Муж продолжал повторять эту мантру, когда мы уже направлялись в аэропорт.
— Будь любезна с Уорреном Ходжем, — наставлял он.
— Мамочка всегда любезна, — сказал Ники с абсолютной верой четырехлетнего ребенка в непогрешимость своей мамы.
Разве можно ждать критической оценки от обожающего мать ребенка?
Майкл поднял его и покачал на руках.
— Хочешь жить в Нью-Йорке? — спросил он.
— Нет, — ответил Ники.
Я поцеловала сына, ткнулась носом в нежную шейку.
— Я выпью кофе, — пробормотала я, вдыхая сладкий детский запах.
— Хорошо, — сказал Майкл и закрыл дверцу.

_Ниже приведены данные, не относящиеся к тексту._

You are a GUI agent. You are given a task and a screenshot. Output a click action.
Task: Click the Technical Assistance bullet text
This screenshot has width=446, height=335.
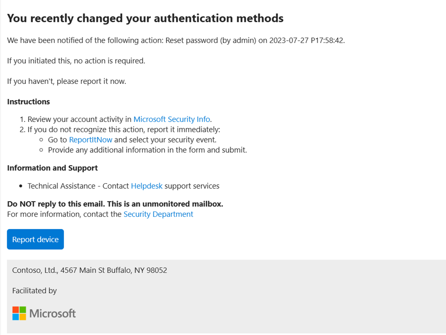pyautogui.click(x=78, y=186)
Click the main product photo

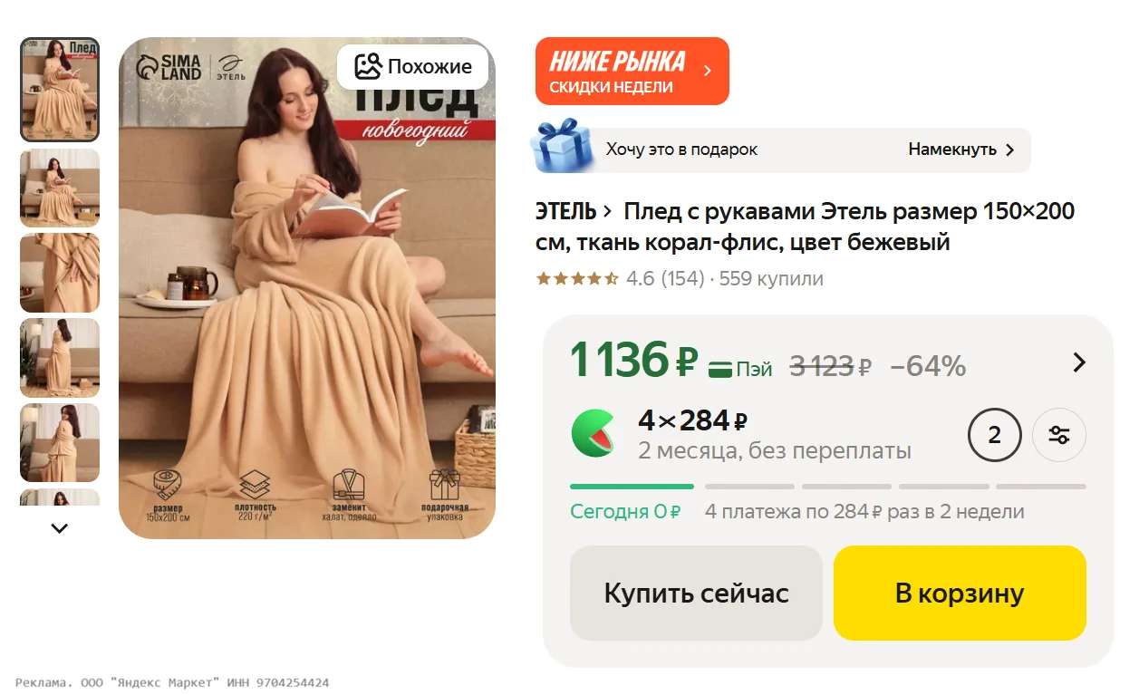[307, 288]
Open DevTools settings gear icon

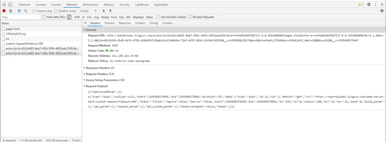click(x=369, y=5)
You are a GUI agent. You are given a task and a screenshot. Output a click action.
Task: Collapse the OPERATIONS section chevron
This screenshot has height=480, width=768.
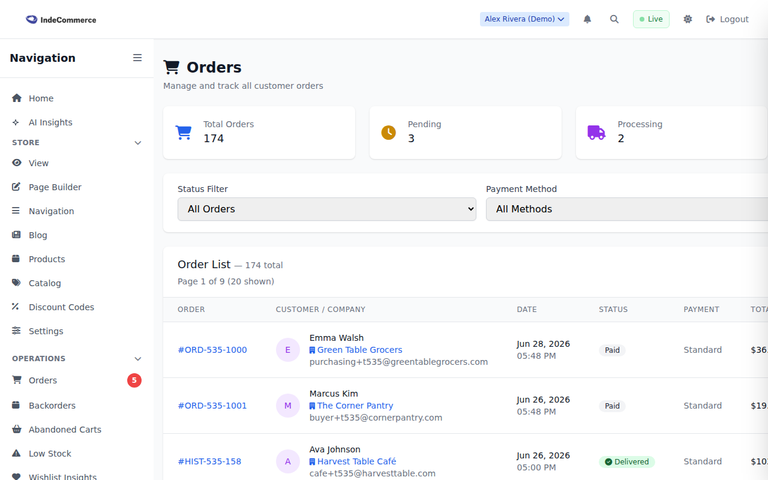click(138, 359)
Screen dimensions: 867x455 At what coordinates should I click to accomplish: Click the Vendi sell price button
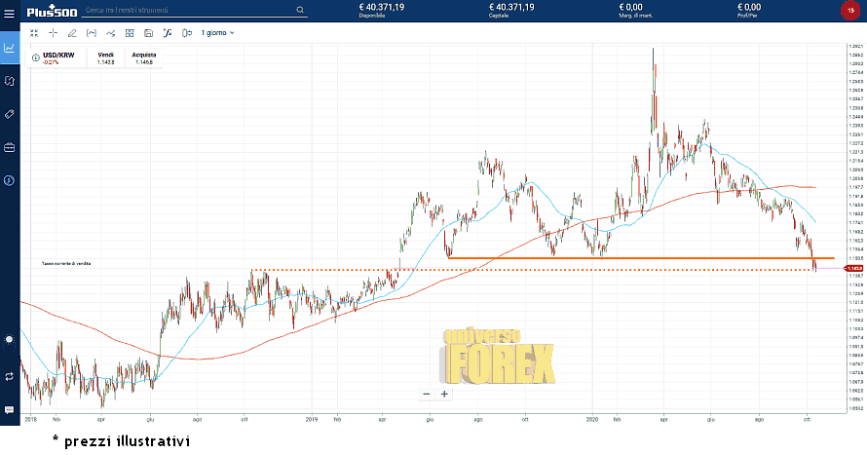click(x=106, y=58)
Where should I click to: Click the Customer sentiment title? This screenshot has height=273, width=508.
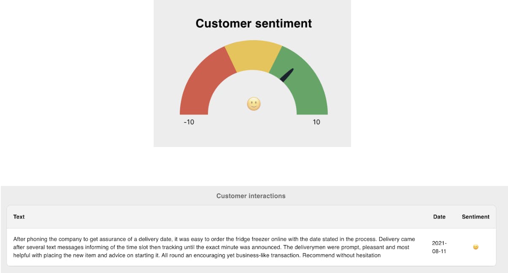(254, 24)
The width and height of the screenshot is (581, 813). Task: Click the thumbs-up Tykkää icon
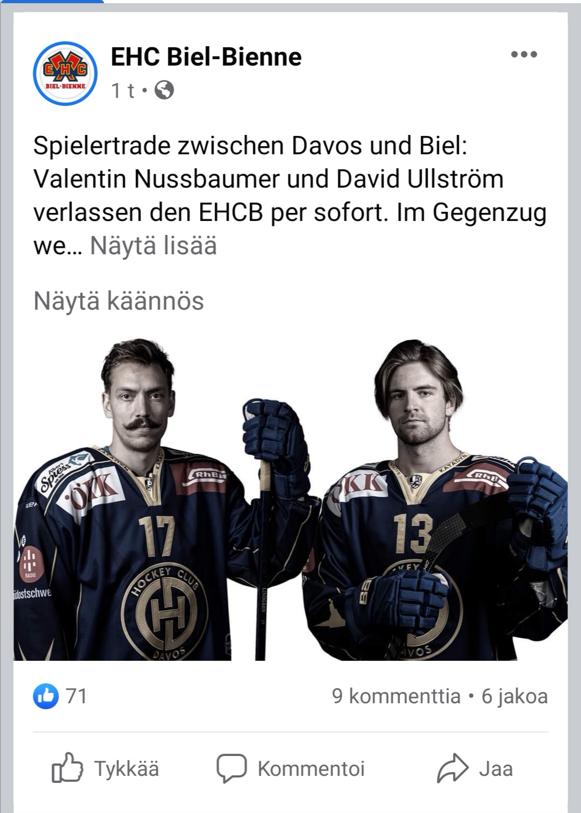67,768
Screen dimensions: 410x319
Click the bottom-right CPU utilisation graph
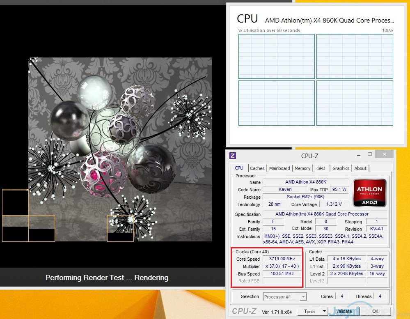click(355, 103)
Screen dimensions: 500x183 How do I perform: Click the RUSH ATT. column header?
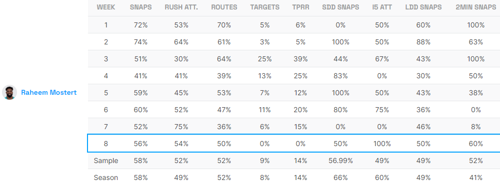[x=182, y=7]
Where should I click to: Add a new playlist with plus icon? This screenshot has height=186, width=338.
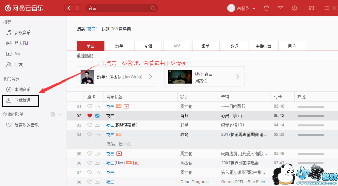53,114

Приземлившись в Нью-Йорке, я обнаружила, что погода устроила против меня заговор. Стояла чудесная манхэттенская весна; лицо обвевал нежный бриз. Каждый вдох полнился солоноватым запахом океана. Со всех сторон мне кивали нарциссы и тюльпаны, в парках волновались под ветром соцветия яблонь и сирени. На тротуары выставили столы и стулья, все предвещало лето. Солнце проливало на землю чистый мед, а люди задирали головы и пили его полными глотками.
«Тиффани» разбросали в своих витринах половинки яичной скорлупы, наполнив их сверкающими бриллиантами.

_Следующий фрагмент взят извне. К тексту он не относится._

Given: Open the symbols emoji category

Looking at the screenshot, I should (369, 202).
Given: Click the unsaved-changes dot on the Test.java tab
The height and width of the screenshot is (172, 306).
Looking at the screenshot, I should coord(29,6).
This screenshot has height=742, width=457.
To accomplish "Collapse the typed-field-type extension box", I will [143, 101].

Народ заходил в магазины деликатесов, покупал там привезенную из Франции лесную землянику, японскую говядину, взращенную на пиве, вручную взбитые сливки, полученные от коров, пасущихся на заливных лугах, пинты икры. Красивые люди толпились у ресторанов, упрашивали дать им свободный столик. В музеях тоже прибавилось посетителей. Мраморную облицовку зданий отчистили от уличной копоти, и теперь они сияли на солнце, блестели по всему городу и вновь позолоченные статуи. Я бродила одна по Нью-Йорку и позволяла городу соблазнить себя.
Вернувшись в отель, я подумала, что жизнь в Нью-Йорке, возможно, не так уж и плоха. И тут резкий женский голос вернул меня к реальности.
— Говорит Кэрол Шоу, — услышала я в трубке. — Я звоню, чтобы сообщить вам ваш распорядок дня в «Нью-Йорк таймс».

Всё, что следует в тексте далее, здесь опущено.